Come trasformare i dati in r (log, radice quadrata, radice cubica)
Molti test statistici presuppongono che i residui di una variabile di risposta siano distribuiti normalmente.
Tuttavia, i residui spesso non sono distribuiti normalmente. Un modo per risolvere questo problema è trasformare la variabile di risposta utilizzando una delle tre trasformazioni:
1. Trasformazione del log: trasforma la variabile di risposta da y a log(y) .
2. Trasformazione della radice quadrata: trasforma la variabile di risposta da y a √y .
3. Trasformazione della radice del cubo: trasforma la variabile di risposta da y a y 1/3 .
Eseguendo queste trasformazioni, la variabile di risposta generalmente si avvicina alla distribuzione normale. Gli esempi seguenti mostrano come eseguire queste trasformazioni in R.
Trasformazione logaritmica in R
Il codice seguente mostra come eseguire una trasformazione del log su una variabile di risposta:
#create data frame df <- data.frame(y=c(1, 1, 1, 2, 2, 2, 2, 2, 2, 3, 3, 3, 6, 7, 8), x1=c(7, 7, 8, 3, 2, 4, 4, 6, 6, 7, 5, 3, 3, 5, 8), x2=c(3, 3, 6, 6, 8, 9, 9, 8, 8, 7, 4, 3, 3, 2, 7)) #perform log transformation log_y <- log10(df$y)
Il codice seguente mostra come creare istogrammi per visualizzare la distribuzione di y prima e dopo l’esecuzione di una trasformazione del registro:
#create histogram for original distribution hist(df$y, col='steelblue', main='Original') #create histogram for log-transformed distribution hist(log_y, col='coral2', main='Log Transformed')
Nota come la distribuzione trasformata in log sia molto più normale della distribuzione originale.

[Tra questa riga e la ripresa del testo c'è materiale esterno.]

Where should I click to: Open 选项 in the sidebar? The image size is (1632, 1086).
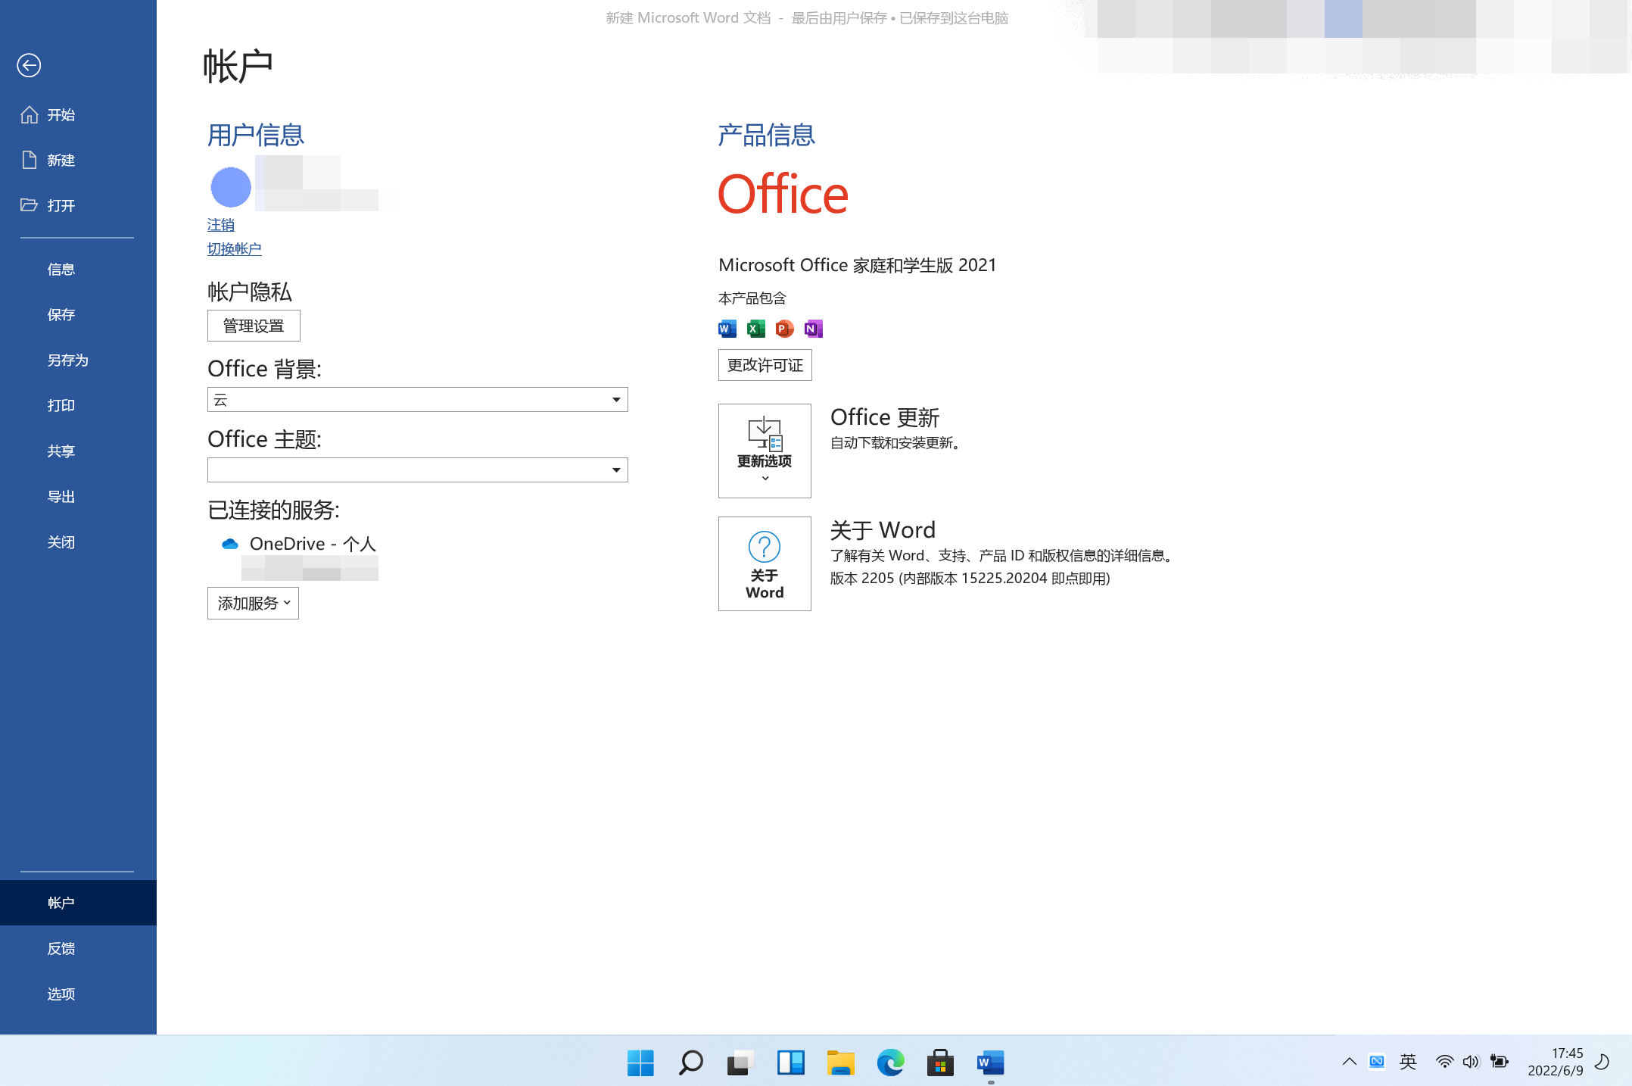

Non ha ancora una perfetta “forma a campana”, ma è più vicina a una distribuzione normale che a quella originale.
Infatti, se eseguiamo un test di Shapiro-Wilk su ciascuna distribuzione, troveremo che la distribuzione originale fallisce l’ipotesi di normalità, mentre la distribuzione trasformata logaritmica no (a α = 0,05):
#perform Shapiro-Wilk Test on original data shapiro.test(df$y) Shapiro-Wilk normality test data: df$y W = 0.77225, p-value = 0.001655 #perform Shapiro-Wilk Test on log-transformed data shapiro.test(log_y) Shapiro-Wilk normality test data:log_y W = 0.89089, p-value = 0.06917
Trasformazione della radice quadrata in R
Il codice seguente mostra come eseguire una trasformazione radice quadrata su una variabile di risposta:
#create data frame df <- data.frame(y=c(1, 1, 1, 2, 2, 2, 2, 2, 2, 3, 3, 3, 6, 7, 8), x1=c(7, 7, 8, 3, 2, 4, 4, 6, 6, 7, 5, 3, 3, 5, 8), x2=c(3, 3, 6, 6, 8, 9, 9, 8, 8, 7, 4, 3, 3, 2, 7)) #perform square root transformation sqrt_y <- sqrt(df$y)
Il codice seguente mostra come creare istogrammi per visualizzare la distribuzione di y prima e dopo l’esecuzione di una trasformazione della radice quadrata:
#create histogram for original distribution hist(df$y, col='steelblue', main='Original') #create histogram for square root-transformed distribution hist(sqrt_y, col='coral2', main='Square Root Transformed')
Si noti come la distribuzione trasformata radice quadrata sia distribuita in modo molto più normale rispetto alla distribuzione originale.
Trasformazione della radice cubica in R
Il codice seguente mostra come eseguire una trasformazione della radice cubica su una variabile di risposta:
#create data frame df <- data.frame(y=c(1, 1, 1, 2, 2, 2, 2, 2, 2, 3, 3, 3, 6, 7, 8), x1=c(7, 7, 8, 3, 2, 4, 4, 6, 6, 7, 5, 3, 3, 5, 8), x2=c(3, 3, 6, 6, 8, 9, 9, 8, 8, 7, 4, 3, 3, 2, 7)) #perform square root transformation cube_y <- df$y^(1/3)
Il codice seguente mostra come creare istogrammi per visualizzare la distribuzione di y prima e dopo l’esecuzione di una trasformazione della radice quadrata:
#create histogram for original distribution hist(df$y, col='steelblue', main='Original') #create histogram for square root-transformed distribution hist(cube_y, col='coral2', main='Cube Root Transformed')
A seconda del set di dati, una di queste trasformazioni potrebbe produrre un nuovo set di dati distribuito in modo più normale rispetto agli altri.